L'affaire a fait grand bruit pendant plusieurs années non pas seulement au SaguenayLac-Saint-Jean mais également dans la presse nationale et aussi à l'Assemblée nationale.
Ce n'était pas un événement banal. À des fins de développement industriel, une compagnie, la Quebec Development, appuyée par le Premier ministre du Québec, Louis-Alexandre Taschereau, venait d'ériger un barrage hydroélectrique à Isle-Maligne, sur le Saguenay, ce qui n'était pas mauvais en soit. Cette compagnie appartenait au tandem James-Buchanan Duke, industriel étatsunien qui avait fait fortune dans le tabac et William Price, marchand de bois et manufacturier (scierie et pâtes et papier) bien connu dans la région du SaguenayLac-Saint-Jean et le long du fleuve, pour avoir mis la main sur un nombre impressionnant de scieries, dont celles de Batiscan, Saint-Vallier, La Malbaie, Rivière-Noire, Anse à l'Eau, Moulin à Baude, Bic, Rimouski et Métis-sur-Mer. Deux vrais hommes d'affaires !
Mais il y avait une grosse épine dans ce projet. Le gouvernement du Québec avait permis à cette compagnie de relever de façon permanente le niveau d'eau du lac Saint-Jean de 17.5 pieds. Conséquence : des milliers d'acres de terres appartenant à des centaines de cultivateurs ont été inondées ou devenues inutilisables. On peut croire que plus de 20 000 acres ont été affectées de façon permanente si on tient compte des terres inondées, de celles altérées par l'infiltration des eaux, des terres devenues non accessibles, etc. « C'est sans droit que la Compagnie a pris les terres des cultivateurs » plaidaient le Comité formé de 311 cultivateurs parmi les quelque 800 riverains lésés. Une commission fut créée par le député Honoré Mercier, désignée "Commission du lac Saint-Jean", et qui était chargée de :
1° déterminer l'indemnité à laquelle ont droit les propriétaires des terrains inondés dans les cas où la compagnie n'a pas déjà acquis le droit de les inonder:
2° déterminer l'indemnité à laquelle a droit le gouvernement de la province par suite des dommages causés comme susdit aux améliorations, constructions et chemins lui appartenant ;
3° déterminer, conformément aux dispositions ci-après, l'indemnité à laquelle ont droit les personnes qui ont sur et dans les terrains inondés comme susdit des droits de servitude, d'usufruit, d'usage ou d'habitation dans les cas où la compagnie n'a pas déjà acquis le droit de les inonder ;
4° rendre toutes décisions qui seront requises et nécessaires pour la mise à effet de la présente loi.

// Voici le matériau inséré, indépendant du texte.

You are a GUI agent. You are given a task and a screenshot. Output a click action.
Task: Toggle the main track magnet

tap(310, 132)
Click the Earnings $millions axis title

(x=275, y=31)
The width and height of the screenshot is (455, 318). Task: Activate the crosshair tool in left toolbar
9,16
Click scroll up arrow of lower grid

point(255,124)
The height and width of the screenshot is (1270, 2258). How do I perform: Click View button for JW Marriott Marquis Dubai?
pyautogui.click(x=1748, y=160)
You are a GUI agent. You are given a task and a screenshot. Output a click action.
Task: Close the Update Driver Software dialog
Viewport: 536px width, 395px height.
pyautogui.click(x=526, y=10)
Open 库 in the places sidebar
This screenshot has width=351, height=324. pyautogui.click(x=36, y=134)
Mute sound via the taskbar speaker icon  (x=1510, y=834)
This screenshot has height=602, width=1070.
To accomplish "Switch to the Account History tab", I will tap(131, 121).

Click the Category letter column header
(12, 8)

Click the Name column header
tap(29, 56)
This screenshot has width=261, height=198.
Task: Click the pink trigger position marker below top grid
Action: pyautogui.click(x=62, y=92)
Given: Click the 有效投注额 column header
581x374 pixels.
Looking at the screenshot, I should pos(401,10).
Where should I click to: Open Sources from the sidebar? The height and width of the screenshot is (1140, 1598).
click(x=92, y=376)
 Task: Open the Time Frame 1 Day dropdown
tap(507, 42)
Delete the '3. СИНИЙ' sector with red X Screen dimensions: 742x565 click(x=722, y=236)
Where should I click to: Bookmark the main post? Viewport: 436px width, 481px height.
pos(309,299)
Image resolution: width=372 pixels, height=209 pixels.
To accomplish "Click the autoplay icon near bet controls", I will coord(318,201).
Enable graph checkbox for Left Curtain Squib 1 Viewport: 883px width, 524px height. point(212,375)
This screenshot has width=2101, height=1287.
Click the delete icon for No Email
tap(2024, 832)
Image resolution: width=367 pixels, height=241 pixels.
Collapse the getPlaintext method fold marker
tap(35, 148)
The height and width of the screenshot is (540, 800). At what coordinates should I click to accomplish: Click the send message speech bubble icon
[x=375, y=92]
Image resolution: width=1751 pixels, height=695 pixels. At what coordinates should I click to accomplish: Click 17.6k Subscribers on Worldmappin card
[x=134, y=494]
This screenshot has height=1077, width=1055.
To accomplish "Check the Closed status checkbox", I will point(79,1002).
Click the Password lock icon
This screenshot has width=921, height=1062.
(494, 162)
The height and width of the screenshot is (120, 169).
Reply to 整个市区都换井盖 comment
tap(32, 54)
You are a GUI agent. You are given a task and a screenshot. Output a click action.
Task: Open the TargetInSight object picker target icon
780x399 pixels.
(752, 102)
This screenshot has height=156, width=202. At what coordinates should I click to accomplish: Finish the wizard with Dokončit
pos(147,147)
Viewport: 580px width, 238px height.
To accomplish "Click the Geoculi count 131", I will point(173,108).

Quelles ont été les indemnités décrétées par cette commission ou accordées par la Compagnie ? On rapporte dans les documents que je vous transmets que les cultivateurs ou entreprises affectés par cette inondation et qui en ont fait la demande ont reçu, au [3] total, environ 110 000 $, soit environ la valeur des récoltes perdues pour l'année 1926. Voici le montant que le Comité réclamait en utilisant une estimation inférieure de quelque 50% à la valeur évaluée par des personnes compétentes en la matière :
« C'est donc, au bas mot, et en nous basant sur des chiffres bien en deçà de la réalité, un capital-terre de 10,000,000 $ et une valeur de 2,000,000 $ en bois que la région perd du fait de l'inondation. »... « Voilà donc au bas mot un fond inépuisable d'une valeur de 10 millions de dollars qui est sacrifié. »
Ce que je vous transmets est un recueil de certains documents représentatifs de ce qui s'est passé en 1926 et des conséquences qu'ont subies des centaines de cultivateurs du Lac Saint-Jean affectés par le rehaussement du niveau du lac pour satisfaire les besoins en énergie de la « Quebec Development ».